- Aim:
Arrange the items below as a two-column CSV with the headers item_text and answer, one row per item, starting at the line that contains "You are a computer-use" and ending with the last item. Put each field in quotes, turn line breaks into spaces, and leave out the pictures.

- Supplied records:

%%

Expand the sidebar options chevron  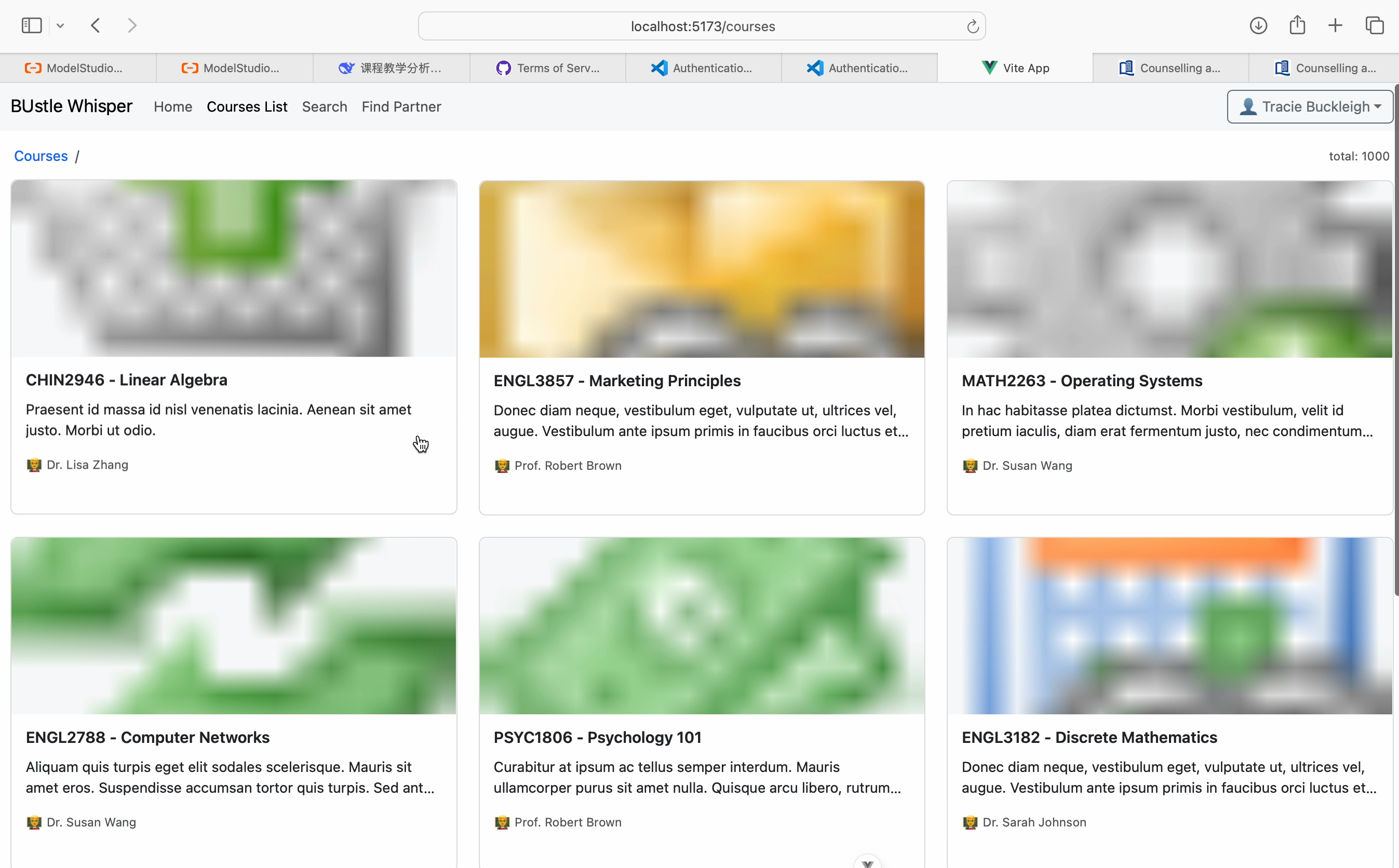pos(60,26)
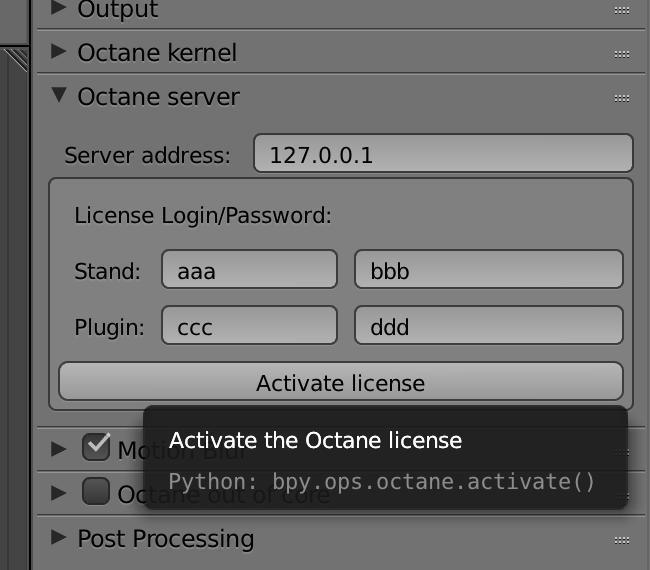Click the Stand login field containing aaa

[x=249, y=269]
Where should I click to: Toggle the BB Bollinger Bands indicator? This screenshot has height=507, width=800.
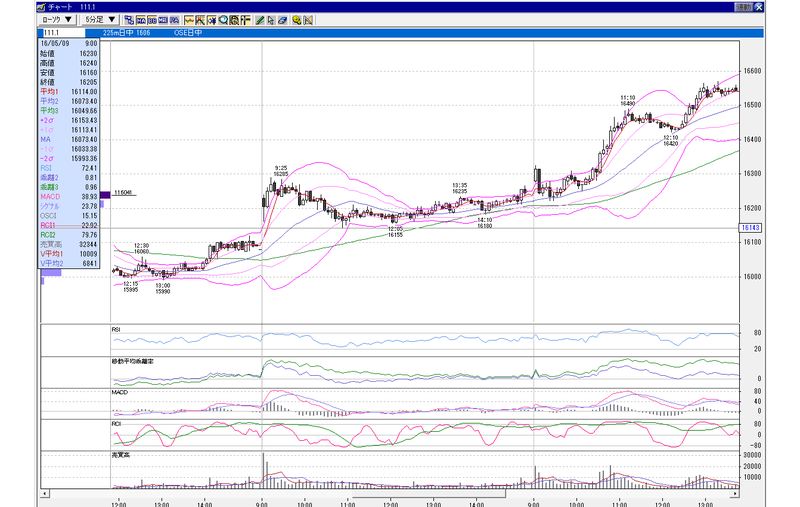point(152,20)
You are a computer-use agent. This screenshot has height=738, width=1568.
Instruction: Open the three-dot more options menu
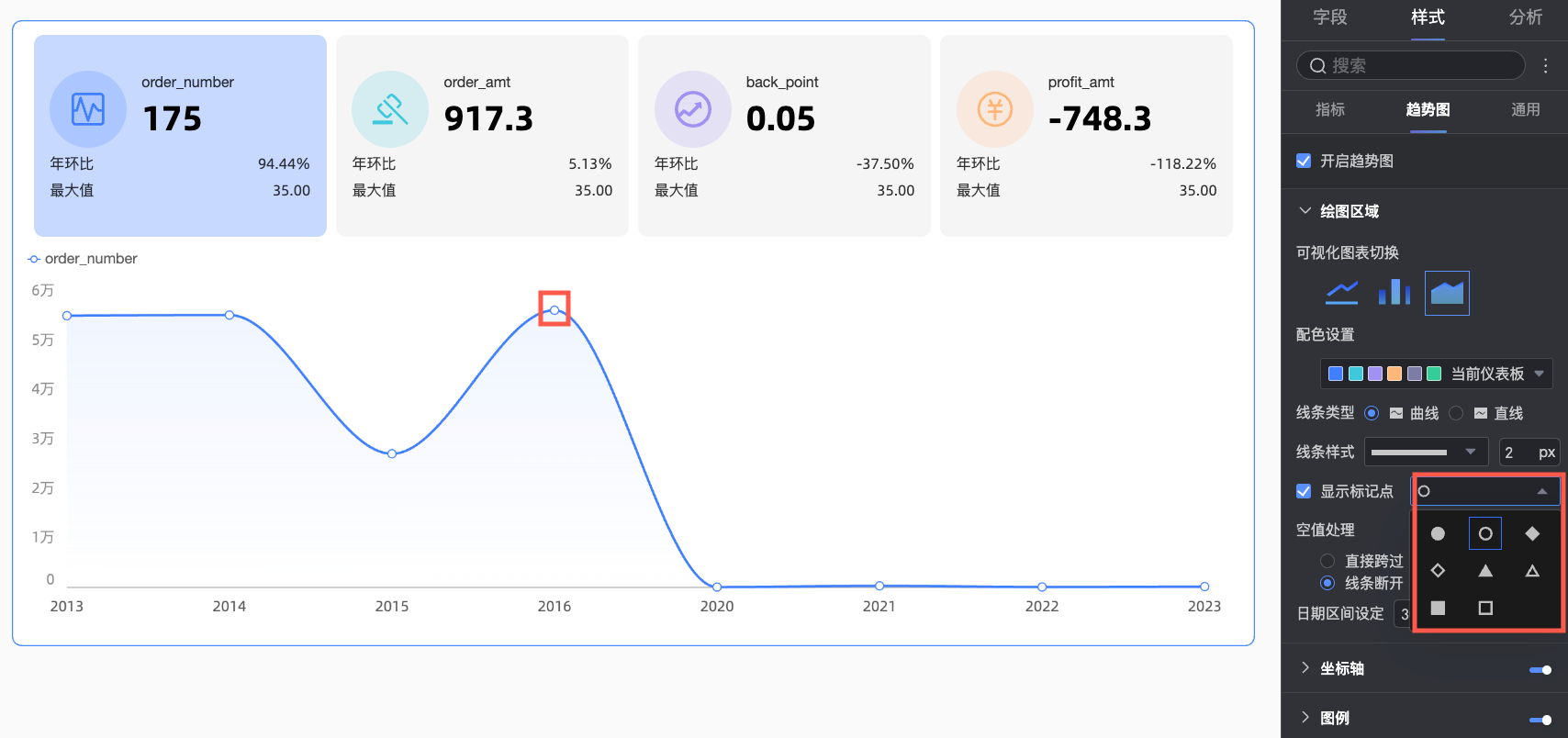[1546, 65]
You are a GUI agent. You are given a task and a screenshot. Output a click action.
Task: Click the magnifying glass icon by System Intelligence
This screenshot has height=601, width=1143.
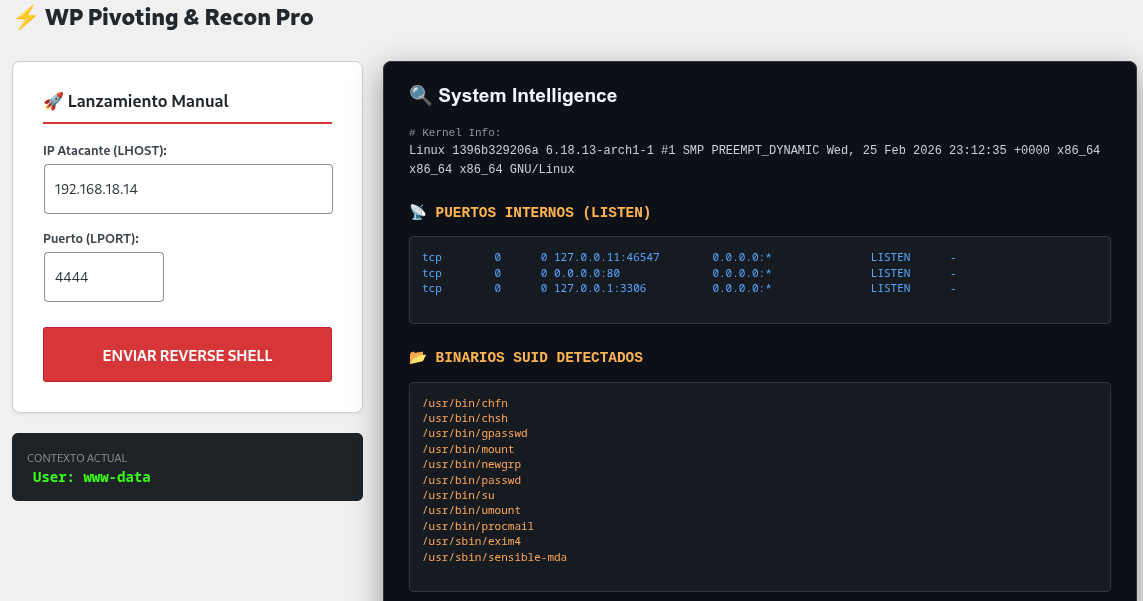point(420,96)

%%

- Exercise solution:
item_text,answer
"You are a computer-use agent. This screenshot has height=738, width=1568. Instruction: Open the three-dot more options menu","[1546, 65]"
"You are a GUI agent. You are given a task and a screenshot. Output a click action. Task: Click the magnifying glass icon by System Intelligence This screenshot has height=601, width=1143.","point(420,96)"